YOUR TASK: In the listing below, how many lines include "each"? Give the number and no other text.

INPUT MATERIAL:
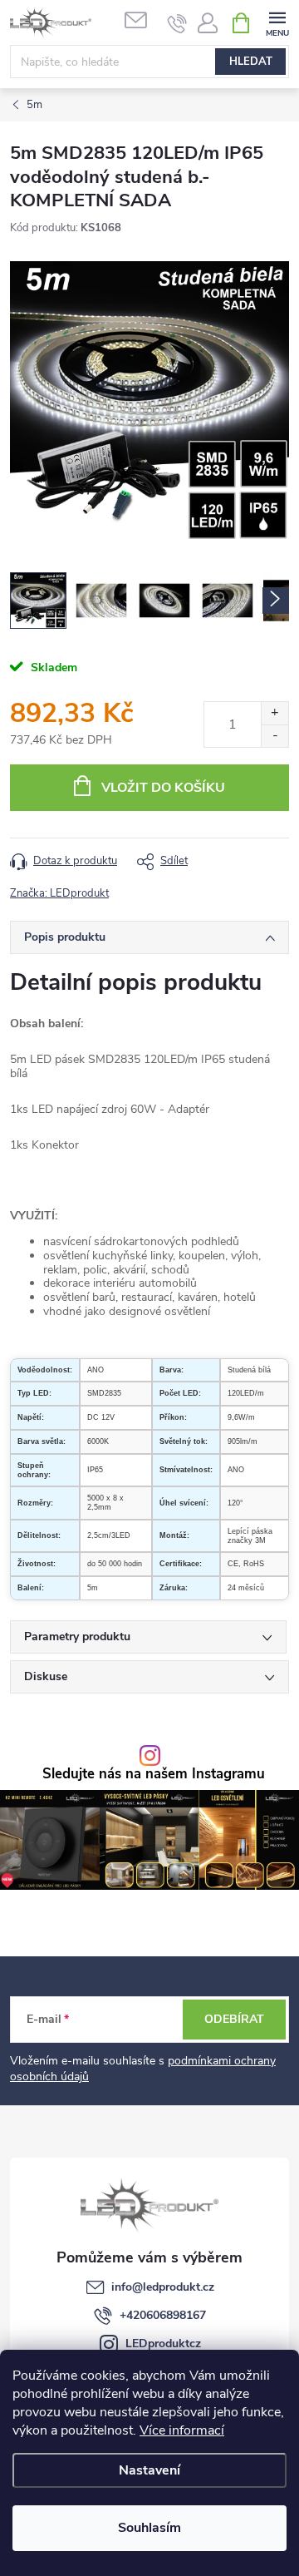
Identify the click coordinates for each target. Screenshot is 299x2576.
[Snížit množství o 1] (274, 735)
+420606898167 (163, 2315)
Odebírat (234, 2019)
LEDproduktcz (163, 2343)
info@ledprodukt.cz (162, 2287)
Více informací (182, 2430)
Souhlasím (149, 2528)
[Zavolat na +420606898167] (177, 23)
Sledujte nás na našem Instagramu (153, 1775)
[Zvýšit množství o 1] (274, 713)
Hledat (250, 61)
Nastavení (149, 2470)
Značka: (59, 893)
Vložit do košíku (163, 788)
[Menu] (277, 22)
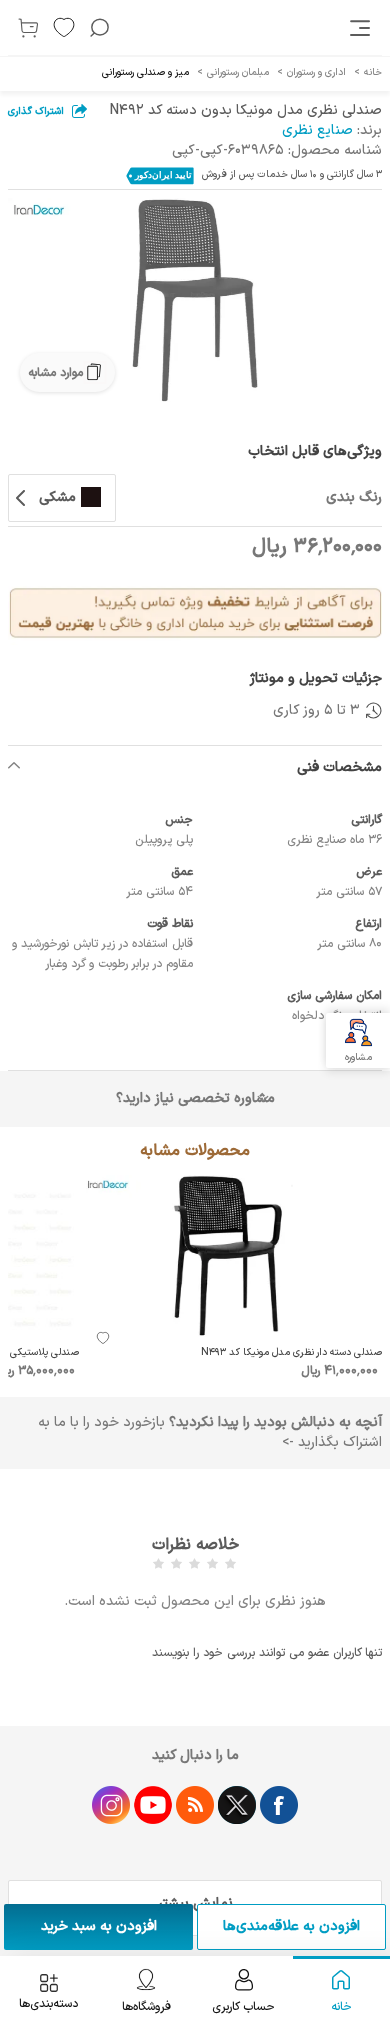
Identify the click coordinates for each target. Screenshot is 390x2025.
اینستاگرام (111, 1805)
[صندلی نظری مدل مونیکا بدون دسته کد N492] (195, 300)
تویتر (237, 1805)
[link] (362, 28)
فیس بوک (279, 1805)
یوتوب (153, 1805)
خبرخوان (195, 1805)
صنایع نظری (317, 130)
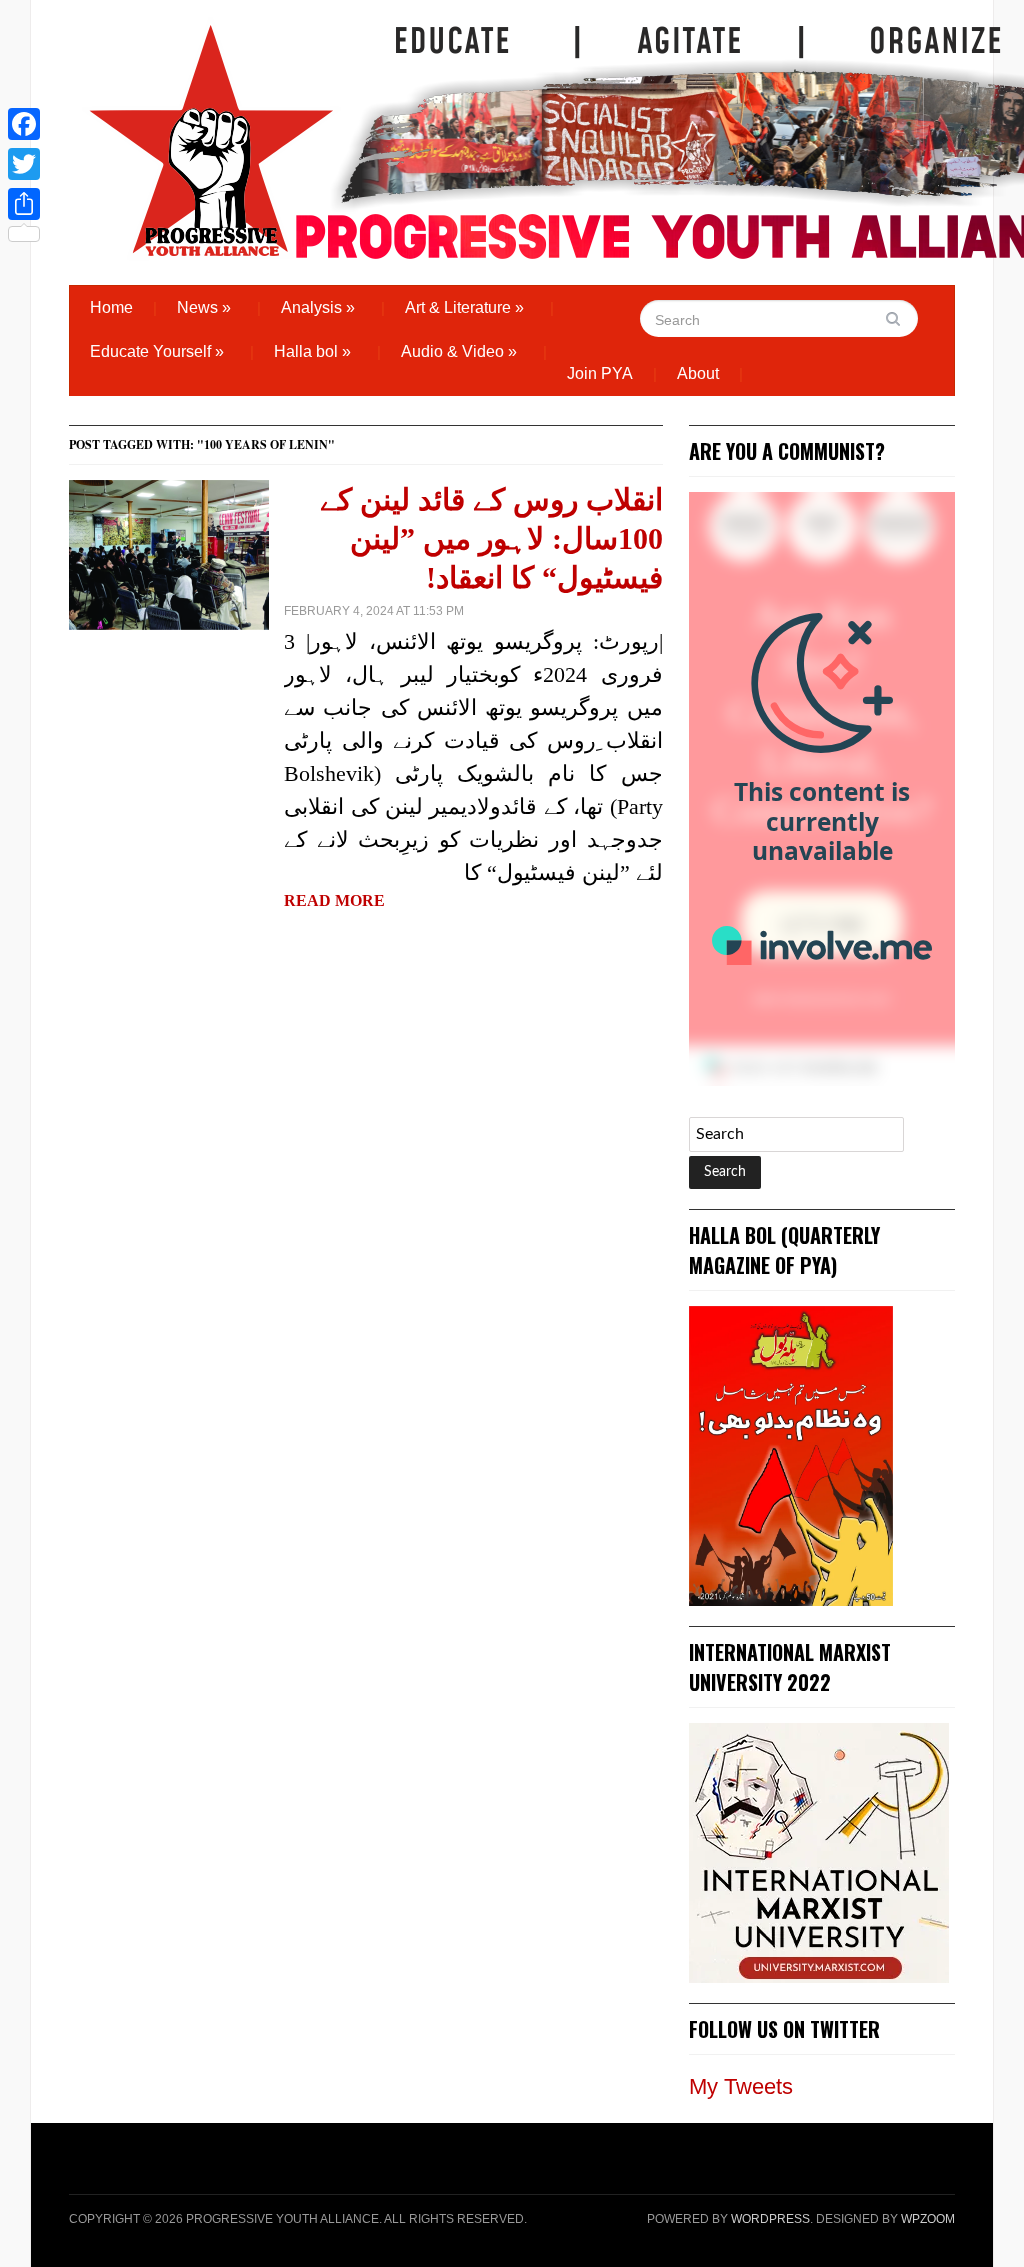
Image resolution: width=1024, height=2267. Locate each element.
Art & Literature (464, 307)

* * *

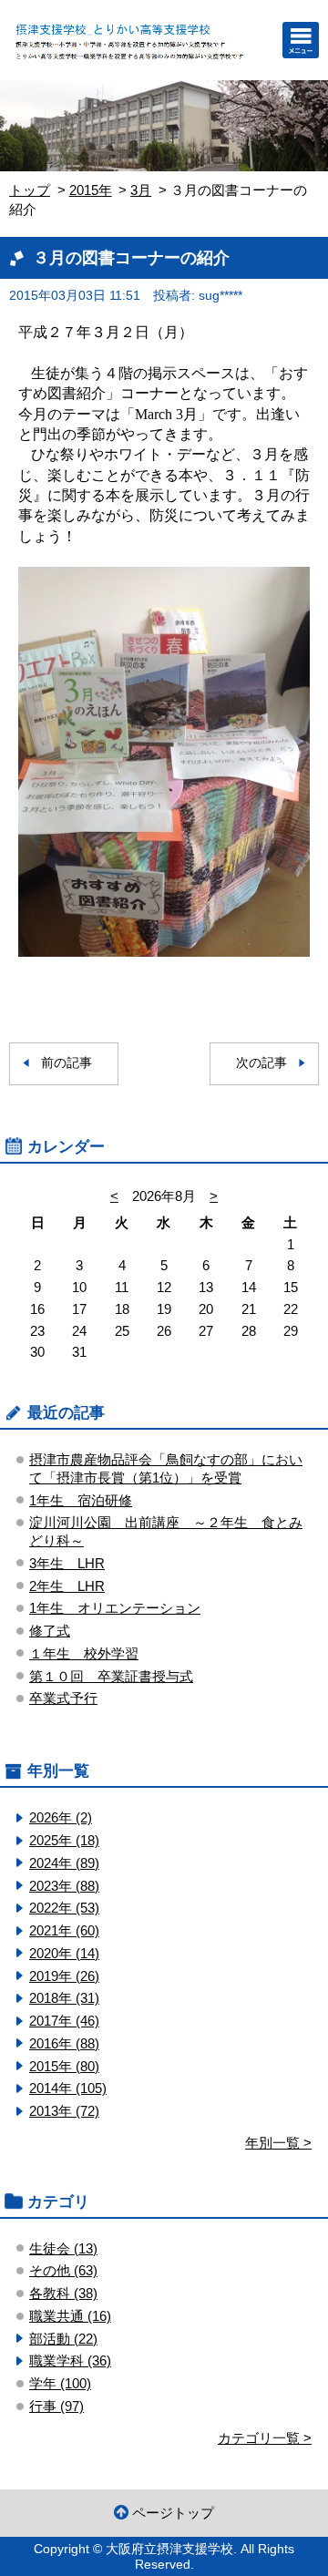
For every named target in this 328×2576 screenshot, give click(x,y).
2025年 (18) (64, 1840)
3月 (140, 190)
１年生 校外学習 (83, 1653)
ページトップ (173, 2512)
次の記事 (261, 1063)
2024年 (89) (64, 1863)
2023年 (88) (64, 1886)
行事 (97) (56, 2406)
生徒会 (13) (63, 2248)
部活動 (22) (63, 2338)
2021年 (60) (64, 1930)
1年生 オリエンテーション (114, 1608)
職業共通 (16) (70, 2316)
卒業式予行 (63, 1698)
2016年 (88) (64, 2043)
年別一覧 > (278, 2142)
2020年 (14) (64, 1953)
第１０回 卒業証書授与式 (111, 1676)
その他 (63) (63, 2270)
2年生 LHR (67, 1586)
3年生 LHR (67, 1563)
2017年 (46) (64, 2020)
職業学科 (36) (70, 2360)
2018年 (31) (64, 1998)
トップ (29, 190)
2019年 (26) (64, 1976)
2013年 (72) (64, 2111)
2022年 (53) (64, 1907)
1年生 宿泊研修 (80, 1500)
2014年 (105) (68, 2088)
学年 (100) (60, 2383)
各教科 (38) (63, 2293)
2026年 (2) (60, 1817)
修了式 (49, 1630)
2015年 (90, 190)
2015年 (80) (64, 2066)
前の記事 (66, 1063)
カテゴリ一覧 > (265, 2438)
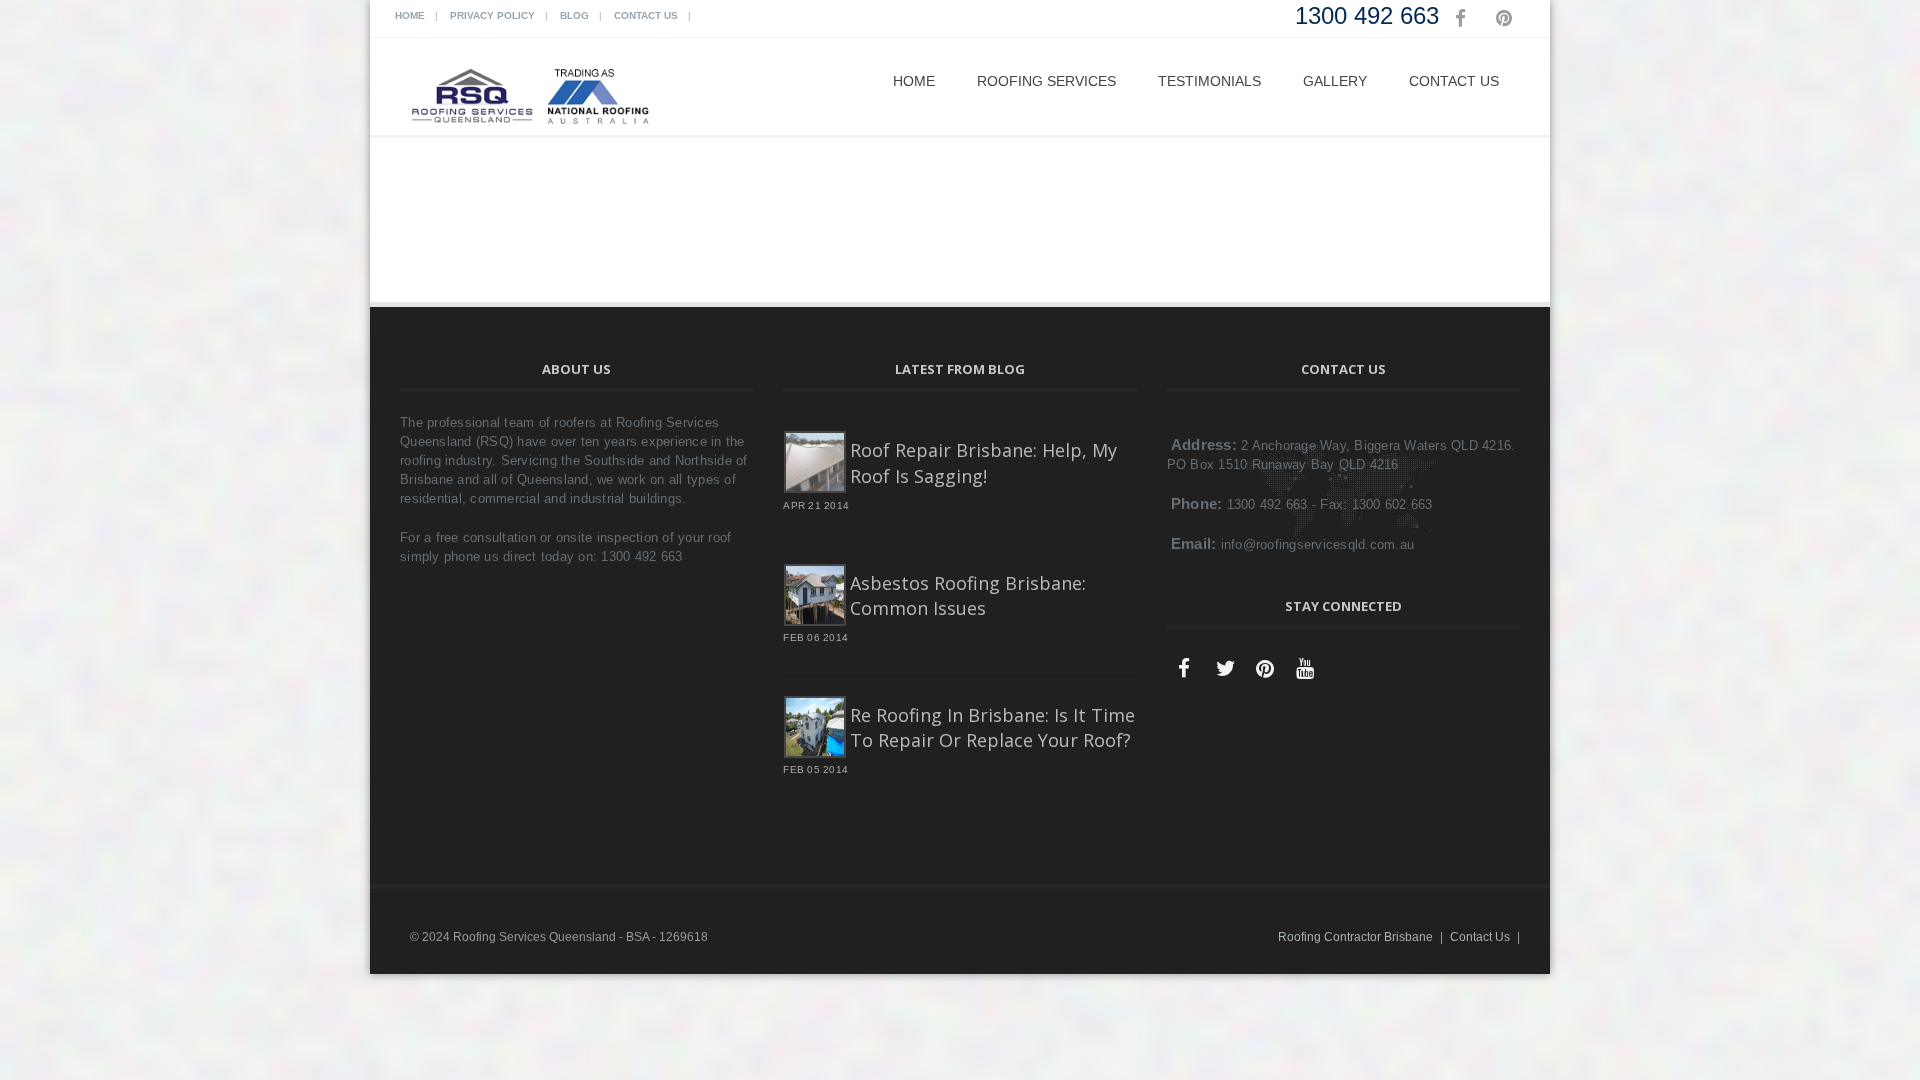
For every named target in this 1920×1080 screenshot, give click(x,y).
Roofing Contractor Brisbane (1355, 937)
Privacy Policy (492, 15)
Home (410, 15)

THE ANSWER: 3